- **Activity 1**: From the passage below on the bifactor model of neurological disability, list every measure that correlated more strongly with its secondary factor than with the general factor.
- **Activity 2**: Write the next part of the passage below on the bifactor model of neurological disability, picking up after its final sentence.

- **Source extract**:
-------------------------

The restricted bifactor model with three auxiliary factors of cognitive, hand and leg function (i.e., similar to Fig. 1 d) failed to converge. However, an excellent solution was obtained with a general factor of global neurological function and only two auxiliary factors of cognitive and leg function ( Fig. 4 ). This bifactor representation of the nine observed measures fitted the data significantly better than the unidimensional model (P<0.001) and as well as the three-factor model (chi-square test of model fit,P=0.15; RMSEA, 0.024; TLI, 0.991; CFI, 0.994). The two measures of arm performance were very strongly correlated with the general factor (BBT, 0.91; 9-HPT, 0.86) and, thus, did not constitute a third specific factor. Correlations of observed measures with the general factor ranged from 0.29 to 0.91 (median, 0.49) whereas correlations ranged from 0.51 to 0.70 (median, 0.54) with the cognitive factor, and 0.47–0.83 (median, 0.53) with the leg factor. Only EDSS had a stronger correlation with the general factor than with its secondary factor ( Table 1 ); the reverse was true for PASAT, SDMT, COWAT, AI, GST and T25FW.


Fig. 4 Bifactor CFA model of neurological disability in RRMS.Note: see Fig. 1 note for interpretation.

-------------------------

- **Records shown**:
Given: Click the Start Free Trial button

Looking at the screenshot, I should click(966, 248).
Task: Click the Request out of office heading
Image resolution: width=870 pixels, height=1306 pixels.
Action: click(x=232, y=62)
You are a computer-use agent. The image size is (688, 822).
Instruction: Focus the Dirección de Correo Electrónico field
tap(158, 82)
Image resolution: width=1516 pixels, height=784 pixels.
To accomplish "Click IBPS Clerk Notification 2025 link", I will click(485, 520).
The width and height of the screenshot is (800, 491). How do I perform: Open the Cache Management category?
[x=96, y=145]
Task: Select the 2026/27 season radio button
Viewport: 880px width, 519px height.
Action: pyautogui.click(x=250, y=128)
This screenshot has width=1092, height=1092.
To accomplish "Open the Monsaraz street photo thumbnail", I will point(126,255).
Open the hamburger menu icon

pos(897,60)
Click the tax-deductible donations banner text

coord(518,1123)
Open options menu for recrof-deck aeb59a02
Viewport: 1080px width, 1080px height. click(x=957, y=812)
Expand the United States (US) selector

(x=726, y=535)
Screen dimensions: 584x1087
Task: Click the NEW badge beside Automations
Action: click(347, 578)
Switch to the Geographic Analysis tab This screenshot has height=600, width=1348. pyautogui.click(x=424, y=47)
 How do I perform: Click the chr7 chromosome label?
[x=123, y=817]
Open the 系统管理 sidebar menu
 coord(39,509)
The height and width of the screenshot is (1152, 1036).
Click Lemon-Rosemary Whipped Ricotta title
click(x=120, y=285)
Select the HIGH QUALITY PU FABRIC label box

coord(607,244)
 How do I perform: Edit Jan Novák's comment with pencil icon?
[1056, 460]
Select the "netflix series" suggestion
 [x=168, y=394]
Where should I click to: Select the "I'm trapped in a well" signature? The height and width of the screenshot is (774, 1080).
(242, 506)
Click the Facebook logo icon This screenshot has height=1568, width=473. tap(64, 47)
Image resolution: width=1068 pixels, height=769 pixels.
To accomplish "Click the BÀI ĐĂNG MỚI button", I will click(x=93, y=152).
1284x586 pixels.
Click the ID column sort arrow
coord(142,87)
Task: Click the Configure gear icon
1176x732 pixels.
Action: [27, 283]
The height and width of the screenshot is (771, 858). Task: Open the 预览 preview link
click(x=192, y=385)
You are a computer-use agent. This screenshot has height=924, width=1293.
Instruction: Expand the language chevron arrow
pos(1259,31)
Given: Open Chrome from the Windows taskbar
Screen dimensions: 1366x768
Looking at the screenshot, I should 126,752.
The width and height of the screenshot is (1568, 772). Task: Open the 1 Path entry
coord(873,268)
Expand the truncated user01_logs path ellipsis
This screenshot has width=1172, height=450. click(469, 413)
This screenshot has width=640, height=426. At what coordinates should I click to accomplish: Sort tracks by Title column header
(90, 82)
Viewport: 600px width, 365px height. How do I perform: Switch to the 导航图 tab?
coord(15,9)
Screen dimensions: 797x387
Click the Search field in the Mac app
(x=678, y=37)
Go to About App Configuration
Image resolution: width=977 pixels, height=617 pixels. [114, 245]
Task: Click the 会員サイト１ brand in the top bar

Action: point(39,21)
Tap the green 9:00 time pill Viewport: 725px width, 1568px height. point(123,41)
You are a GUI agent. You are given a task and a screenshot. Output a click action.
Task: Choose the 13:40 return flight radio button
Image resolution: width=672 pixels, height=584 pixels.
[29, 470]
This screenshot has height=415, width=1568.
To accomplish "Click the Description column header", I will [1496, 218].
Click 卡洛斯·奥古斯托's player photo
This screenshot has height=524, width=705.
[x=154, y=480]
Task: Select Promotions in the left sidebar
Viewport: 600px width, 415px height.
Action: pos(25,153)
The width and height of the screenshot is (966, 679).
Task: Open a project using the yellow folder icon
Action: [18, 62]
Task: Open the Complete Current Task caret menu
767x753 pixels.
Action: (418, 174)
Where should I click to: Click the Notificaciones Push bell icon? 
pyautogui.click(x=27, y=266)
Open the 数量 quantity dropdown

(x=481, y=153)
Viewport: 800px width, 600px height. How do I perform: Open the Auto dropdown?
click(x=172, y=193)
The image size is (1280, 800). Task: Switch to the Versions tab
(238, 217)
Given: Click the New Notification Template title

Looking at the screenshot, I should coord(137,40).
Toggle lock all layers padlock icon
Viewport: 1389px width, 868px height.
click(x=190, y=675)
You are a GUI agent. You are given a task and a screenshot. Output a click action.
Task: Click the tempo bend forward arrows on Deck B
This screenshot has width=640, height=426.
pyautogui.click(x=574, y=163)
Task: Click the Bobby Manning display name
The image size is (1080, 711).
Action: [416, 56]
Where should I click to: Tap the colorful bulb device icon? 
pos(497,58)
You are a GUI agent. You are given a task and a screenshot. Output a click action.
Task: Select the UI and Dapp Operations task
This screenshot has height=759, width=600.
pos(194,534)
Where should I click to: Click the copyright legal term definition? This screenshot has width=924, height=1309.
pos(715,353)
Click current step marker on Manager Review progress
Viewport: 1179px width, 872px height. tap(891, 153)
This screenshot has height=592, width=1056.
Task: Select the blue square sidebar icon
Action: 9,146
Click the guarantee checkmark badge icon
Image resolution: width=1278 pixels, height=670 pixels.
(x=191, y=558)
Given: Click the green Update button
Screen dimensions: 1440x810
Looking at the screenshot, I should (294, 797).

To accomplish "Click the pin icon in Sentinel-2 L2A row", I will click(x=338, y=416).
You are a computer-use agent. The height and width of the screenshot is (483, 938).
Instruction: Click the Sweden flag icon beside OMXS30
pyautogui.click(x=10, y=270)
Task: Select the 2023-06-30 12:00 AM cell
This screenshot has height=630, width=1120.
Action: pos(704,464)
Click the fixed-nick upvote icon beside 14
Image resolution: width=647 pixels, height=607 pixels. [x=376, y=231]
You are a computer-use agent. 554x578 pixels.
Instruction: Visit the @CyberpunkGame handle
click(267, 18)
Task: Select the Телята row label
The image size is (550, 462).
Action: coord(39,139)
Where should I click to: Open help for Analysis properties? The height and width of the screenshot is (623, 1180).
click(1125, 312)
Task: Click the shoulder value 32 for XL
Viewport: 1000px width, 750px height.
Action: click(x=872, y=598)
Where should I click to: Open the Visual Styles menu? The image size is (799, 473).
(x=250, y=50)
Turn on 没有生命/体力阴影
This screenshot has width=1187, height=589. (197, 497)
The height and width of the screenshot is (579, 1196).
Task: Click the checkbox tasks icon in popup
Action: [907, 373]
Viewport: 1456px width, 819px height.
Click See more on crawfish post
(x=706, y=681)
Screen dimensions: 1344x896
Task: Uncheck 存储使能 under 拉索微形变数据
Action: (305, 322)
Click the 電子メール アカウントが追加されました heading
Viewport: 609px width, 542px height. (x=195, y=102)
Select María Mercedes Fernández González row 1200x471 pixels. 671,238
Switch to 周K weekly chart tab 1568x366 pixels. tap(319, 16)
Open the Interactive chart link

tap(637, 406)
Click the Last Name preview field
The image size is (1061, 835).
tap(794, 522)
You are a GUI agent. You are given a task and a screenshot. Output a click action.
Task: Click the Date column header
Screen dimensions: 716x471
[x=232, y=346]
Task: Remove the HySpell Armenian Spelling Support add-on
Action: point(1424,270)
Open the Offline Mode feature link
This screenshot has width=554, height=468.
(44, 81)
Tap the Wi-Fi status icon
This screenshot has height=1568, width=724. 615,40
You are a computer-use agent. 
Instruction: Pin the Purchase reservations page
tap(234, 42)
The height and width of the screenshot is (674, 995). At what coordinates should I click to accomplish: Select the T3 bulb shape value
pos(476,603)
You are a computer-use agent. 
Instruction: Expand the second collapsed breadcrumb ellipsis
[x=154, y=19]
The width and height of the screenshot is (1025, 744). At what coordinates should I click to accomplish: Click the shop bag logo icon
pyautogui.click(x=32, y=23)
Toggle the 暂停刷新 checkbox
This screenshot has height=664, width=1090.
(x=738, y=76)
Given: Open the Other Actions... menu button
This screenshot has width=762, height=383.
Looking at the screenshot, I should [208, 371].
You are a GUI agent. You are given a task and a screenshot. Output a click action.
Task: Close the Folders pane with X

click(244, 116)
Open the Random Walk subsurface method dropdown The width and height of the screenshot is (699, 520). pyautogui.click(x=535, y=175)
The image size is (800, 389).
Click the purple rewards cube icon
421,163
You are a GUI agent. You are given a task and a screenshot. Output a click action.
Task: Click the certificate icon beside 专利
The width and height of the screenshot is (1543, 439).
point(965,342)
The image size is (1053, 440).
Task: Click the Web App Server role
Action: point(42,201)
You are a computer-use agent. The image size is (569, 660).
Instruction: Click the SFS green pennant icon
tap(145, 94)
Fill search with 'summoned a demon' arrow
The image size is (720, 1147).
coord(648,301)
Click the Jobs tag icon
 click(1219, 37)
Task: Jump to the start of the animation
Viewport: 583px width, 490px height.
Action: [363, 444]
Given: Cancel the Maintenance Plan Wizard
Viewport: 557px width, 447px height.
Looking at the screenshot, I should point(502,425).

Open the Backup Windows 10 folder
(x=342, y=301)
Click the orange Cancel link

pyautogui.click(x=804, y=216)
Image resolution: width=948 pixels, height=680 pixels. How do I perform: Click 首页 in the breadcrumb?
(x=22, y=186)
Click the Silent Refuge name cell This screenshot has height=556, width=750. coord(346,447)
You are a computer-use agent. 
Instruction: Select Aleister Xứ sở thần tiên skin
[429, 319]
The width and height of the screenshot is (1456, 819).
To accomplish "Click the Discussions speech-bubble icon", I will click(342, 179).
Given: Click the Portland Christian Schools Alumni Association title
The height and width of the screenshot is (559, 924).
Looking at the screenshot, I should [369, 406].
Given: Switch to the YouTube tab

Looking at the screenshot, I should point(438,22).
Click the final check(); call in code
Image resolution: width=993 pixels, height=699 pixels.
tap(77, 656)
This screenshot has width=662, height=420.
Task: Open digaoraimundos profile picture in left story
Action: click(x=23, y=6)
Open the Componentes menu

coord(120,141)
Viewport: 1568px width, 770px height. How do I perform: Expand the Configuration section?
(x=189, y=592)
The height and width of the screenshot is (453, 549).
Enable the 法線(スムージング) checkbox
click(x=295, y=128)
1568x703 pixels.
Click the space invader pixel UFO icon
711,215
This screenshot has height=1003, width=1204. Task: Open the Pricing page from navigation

-------------------------

- **Output 1**: PASAT, SDMT, COWAT, AI, GST, T25FW

- **Output 2**:
The model explained 59.2% of total variance in the data and 89.2% of the variance of composite sum score of the nine measures. More specifically, 63.1% of composite sum score variance was accounted for by the general factor, 17.1% by the leg factor, 9.0% by the cognitive factor, and 10.8% was unexplained. In other words, the composite score, as an estimate of global neurological disability, was “70.1% unidimensional” (63.1 divided by 63.1+17.1+9.0; Zinbarg et al., 2005 ) and “29.9% confounded by residual variations in leg and cognitive dysfunctions” ( Reise et al., 2013 ).

3.6. Correlations among individual score estimates

Because of the substantial proportion of patients lost to follow-up, correlations among the different individual score estimates were calculated at baseline only. As expected, individual scores on the specific dimensions of the bifactor model were not significantly correlated with each other (the observed weak correlations are in part random, in part an artifact of the method of estimation; DiStefano et al., 2009 ). Individual scores of global neurologic dysfunction estimated using the bifactor model were less strongly correlated with standard MSFC scores (r=0.77;P<0.001) than with individual scores estimated under the unidimensional model (r=0.95;P<0.001; Table 3 ), which suggests that the MSFC is not entirely unidimensional. Similarly, the cognitive sub-scores were moderately correlated with the MSFC scores (r=0.35;P<0.001), suggesting that the contribution of PASAT to the standard MSFC composite is weighted too high for MSFC to be considered an unconfounded measure of global neurological disability.

Table 3 Baseline correlations among factor scores and MSFC scores. a

  Global b (bifactor) Global (unidimensional) MSFC b Cognitive (bifactor) Leg (bifactor)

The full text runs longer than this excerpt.